• EXERCISE DATA
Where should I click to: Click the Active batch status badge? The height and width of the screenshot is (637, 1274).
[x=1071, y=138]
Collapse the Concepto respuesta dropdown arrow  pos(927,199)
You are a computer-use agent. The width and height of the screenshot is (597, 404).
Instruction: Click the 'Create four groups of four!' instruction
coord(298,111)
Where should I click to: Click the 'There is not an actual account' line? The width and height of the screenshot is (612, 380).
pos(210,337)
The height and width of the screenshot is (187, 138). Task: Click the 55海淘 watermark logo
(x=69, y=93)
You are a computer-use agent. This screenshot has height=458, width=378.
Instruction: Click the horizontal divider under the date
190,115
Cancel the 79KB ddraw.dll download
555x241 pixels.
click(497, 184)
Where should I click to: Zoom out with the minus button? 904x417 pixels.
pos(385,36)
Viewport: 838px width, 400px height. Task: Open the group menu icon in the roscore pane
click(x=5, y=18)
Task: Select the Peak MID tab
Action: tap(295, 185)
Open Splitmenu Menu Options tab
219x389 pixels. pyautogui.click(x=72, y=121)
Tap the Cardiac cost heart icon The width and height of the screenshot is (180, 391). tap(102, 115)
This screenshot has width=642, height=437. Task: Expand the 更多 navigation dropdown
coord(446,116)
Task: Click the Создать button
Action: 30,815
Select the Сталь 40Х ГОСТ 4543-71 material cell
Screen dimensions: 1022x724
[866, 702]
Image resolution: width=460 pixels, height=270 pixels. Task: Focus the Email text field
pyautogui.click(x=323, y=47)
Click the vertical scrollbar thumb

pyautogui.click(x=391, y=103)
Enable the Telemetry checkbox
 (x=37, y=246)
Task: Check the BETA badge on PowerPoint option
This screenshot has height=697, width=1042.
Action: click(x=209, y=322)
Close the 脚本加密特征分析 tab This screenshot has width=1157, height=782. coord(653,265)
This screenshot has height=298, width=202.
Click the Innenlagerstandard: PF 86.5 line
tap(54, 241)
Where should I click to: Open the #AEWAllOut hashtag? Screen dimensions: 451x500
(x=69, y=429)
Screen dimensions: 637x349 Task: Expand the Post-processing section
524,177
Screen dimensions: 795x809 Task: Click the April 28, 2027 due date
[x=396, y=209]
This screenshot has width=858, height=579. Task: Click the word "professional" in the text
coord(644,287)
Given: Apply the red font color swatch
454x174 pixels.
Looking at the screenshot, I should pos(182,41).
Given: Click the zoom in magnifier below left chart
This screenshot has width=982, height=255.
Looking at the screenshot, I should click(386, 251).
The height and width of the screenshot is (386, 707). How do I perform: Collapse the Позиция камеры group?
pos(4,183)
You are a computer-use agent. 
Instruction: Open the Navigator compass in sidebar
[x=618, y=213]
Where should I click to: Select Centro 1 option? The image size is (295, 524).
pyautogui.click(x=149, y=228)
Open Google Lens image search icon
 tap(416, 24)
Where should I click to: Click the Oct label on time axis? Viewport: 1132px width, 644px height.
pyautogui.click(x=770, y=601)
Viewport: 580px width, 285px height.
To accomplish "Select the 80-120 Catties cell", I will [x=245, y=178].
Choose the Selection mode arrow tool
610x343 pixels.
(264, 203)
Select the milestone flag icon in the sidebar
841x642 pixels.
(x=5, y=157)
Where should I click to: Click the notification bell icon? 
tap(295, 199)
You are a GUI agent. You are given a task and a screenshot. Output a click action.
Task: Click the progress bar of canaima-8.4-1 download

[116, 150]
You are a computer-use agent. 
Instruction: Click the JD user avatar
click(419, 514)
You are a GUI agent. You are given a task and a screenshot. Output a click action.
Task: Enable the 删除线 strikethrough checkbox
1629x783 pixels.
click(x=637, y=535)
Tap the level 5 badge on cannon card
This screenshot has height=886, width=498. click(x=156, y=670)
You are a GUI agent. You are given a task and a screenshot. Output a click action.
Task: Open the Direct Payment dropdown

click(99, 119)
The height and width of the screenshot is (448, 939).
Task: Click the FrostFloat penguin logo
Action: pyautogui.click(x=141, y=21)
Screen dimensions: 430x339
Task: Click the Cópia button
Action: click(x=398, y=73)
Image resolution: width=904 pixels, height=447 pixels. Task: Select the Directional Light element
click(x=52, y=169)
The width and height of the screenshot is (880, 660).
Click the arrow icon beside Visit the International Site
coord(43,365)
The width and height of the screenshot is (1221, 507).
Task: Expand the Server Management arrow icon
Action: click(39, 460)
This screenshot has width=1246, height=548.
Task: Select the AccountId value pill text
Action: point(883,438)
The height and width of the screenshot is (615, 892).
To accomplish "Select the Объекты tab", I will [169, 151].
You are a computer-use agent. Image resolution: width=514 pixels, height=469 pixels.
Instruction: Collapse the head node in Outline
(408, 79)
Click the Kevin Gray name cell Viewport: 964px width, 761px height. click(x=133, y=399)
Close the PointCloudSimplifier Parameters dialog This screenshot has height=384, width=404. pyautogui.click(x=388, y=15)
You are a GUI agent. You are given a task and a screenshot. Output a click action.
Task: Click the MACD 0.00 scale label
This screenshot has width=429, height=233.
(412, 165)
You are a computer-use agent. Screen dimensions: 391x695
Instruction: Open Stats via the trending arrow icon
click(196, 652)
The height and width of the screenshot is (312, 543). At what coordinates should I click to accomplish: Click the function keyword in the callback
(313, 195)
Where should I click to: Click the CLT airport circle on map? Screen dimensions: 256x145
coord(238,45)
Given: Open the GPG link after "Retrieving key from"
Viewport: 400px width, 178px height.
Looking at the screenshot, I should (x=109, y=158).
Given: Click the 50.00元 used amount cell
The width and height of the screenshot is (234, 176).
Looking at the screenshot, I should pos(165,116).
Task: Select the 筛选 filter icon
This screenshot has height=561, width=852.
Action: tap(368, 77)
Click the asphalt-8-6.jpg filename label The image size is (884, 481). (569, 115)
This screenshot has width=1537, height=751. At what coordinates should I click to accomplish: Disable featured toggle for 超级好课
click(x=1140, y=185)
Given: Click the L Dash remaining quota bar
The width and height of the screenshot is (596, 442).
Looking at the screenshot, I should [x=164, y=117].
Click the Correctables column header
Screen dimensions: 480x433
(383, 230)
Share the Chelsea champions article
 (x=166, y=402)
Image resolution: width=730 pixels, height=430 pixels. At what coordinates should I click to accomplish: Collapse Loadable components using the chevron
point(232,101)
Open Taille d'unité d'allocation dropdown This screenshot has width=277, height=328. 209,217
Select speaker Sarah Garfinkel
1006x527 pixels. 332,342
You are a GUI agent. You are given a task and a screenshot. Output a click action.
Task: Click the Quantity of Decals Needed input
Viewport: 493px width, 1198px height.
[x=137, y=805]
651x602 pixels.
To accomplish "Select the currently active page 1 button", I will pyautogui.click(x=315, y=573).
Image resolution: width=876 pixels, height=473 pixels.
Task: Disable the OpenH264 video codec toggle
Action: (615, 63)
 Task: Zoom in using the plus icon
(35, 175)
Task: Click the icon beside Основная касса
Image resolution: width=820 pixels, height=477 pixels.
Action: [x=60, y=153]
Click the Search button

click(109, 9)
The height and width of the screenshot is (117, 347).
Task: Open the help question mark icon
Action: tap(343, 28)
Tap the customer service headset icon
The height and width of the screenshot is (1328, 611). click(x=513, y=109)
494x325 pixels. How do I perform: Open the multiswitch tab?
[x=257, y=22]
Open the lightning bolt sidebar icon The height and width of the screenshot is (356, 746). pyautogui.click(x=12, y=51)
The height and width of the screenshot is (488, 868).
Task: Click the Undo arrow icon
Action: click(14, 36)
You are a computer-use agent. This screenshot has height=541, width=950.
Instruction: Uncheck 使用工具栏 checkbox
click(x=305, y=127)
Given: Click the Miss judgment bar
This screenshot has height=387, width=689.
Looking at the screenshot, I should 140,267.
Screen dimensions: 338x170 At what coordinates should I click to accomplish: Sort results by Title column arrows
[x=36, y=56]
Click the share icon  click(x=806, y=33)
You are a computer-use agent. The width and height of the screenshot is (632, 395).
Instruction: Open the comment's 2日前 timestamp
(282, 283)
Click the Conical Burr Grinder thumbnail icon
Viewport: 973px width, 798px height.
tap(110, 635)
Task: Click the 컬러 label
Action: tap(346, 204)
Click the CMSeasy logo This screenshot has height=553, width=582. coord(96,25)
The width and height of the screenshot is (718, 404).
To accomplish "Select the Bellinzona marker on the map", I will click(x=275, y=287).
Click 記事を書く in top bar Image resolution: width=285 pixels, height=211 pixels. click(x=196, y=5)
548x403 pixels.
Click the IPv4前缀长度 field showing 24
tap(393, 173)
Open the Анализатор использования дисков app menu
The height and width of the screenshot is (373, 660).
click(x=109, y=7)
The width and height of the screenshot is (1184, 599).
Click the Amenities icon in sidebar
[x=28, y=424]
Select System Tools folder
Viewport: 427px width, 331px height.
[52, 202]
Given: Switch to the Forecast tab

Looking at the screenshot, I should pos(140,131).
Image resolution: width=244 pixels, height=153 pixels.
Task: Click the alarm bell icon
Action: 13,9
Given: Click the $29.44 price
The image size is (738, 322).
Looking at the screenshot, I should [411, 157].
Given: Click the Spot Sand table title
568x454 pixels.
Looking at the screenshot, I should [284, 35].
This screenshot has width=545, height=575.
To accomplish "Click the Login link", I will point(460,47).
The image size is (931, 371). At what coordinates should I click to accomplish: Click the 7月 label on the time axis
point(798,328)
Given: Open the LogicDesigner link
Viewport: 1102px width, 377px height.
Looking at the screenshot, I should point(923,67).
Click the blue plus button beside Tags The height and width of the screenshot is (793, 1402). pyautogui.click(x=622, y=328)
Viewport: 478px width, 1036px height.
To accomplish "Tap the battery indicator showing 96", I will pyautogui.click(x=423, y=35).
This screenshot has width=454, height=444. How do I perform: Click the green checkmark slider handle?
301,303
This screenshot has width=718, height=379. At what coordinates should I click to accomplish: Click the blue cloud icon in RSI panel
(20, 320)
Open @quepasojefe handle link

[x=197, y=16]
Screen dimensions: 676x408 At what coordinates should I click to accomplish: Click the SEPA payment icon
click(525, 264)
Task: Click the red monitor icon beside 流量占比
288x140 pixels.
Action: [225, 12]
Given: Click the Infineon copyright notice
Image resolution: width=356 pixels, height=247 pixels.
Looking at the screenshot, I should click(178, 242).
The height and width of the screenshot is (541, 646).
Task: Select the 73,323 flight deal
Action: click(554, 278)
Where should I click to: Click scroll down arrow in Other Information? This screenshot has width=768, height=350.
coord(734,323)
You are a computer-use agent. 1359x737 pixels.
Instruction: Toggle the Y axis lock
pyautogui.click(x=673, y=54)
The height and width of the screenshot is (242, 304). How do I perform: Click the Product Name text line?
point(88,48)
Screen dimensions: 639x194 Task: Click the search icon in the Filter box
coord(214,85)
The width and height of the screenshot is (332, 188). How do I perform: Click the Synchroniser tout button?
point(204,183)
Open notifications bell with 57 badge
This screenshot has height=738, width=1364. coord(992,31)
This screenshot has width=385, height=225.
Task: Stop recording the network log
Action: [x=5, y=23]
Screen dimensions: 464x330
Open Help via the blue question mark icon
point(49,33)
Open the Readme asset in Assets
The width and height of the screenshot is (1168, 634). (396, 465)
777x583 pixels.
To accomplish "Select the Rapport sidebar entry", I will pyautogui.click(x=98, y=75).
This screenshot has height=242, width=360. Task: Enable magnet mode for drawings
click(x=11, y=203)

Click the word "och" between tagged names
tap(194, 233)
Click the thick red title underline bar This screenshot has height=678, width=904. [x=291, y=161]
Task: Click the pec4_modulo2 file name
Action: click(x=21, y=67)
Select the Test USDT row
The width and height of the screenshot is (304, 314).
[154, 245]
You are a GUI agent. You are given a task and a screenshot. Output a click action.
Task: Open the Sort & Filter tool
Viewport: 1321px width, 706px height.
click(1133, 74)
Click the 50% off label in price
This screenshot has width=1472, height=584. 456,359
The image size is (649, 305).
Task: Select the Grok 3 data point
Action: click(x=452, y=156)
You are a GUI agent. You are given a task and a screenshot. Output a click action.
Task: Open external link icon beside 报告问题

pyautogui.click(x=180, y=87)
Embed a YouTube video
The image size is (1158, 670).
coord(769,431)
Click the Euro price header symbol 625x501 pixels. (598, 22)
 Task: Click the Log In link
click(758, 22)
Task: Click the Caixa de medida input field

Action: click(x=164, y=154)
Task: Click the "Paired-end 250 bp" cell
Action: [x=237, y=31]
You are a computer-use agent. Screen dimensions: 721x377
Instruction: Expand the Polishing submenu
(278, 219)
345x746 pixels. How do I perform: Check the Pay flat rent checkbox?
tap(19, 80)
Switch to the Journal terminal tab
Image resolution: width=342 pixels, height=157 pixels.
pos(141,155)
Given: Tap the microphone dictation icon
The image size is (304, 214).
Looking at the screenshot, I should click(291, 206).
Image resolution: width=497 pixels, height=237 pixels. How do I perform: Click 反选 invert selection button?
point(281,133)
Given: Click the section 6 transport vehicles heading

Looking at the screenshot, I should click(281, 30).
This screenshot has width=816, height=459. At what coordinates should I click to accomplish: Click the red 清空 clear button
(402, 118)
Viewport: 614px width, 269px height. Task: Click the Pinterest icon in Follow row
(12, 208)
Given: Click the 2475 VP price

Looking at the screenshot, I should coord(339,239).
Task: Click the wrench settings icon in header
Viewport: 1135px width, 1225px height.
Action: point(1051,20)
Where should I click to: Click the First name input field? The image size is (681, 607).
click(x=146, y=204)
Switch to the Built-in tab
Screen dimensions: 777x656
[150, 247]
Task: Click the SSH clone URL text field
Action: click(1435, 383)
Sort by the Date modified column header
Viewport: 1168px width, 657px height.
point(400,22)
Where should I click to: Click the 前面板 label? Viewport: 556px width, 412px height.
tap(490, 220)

• WHAT THE EXERCISE ASKS
Wherever the string "Close" appears in the entries, copy that line.

• SOLUTION BELOW
Close the 脚本加密特征分析 tab This screenshot has width=1157, height=782. coord(653,265)
Close the PointCloudSimplifier Parameters dialog This screenshot has height=384, width=404. pyautogui.click(x=388, y=15)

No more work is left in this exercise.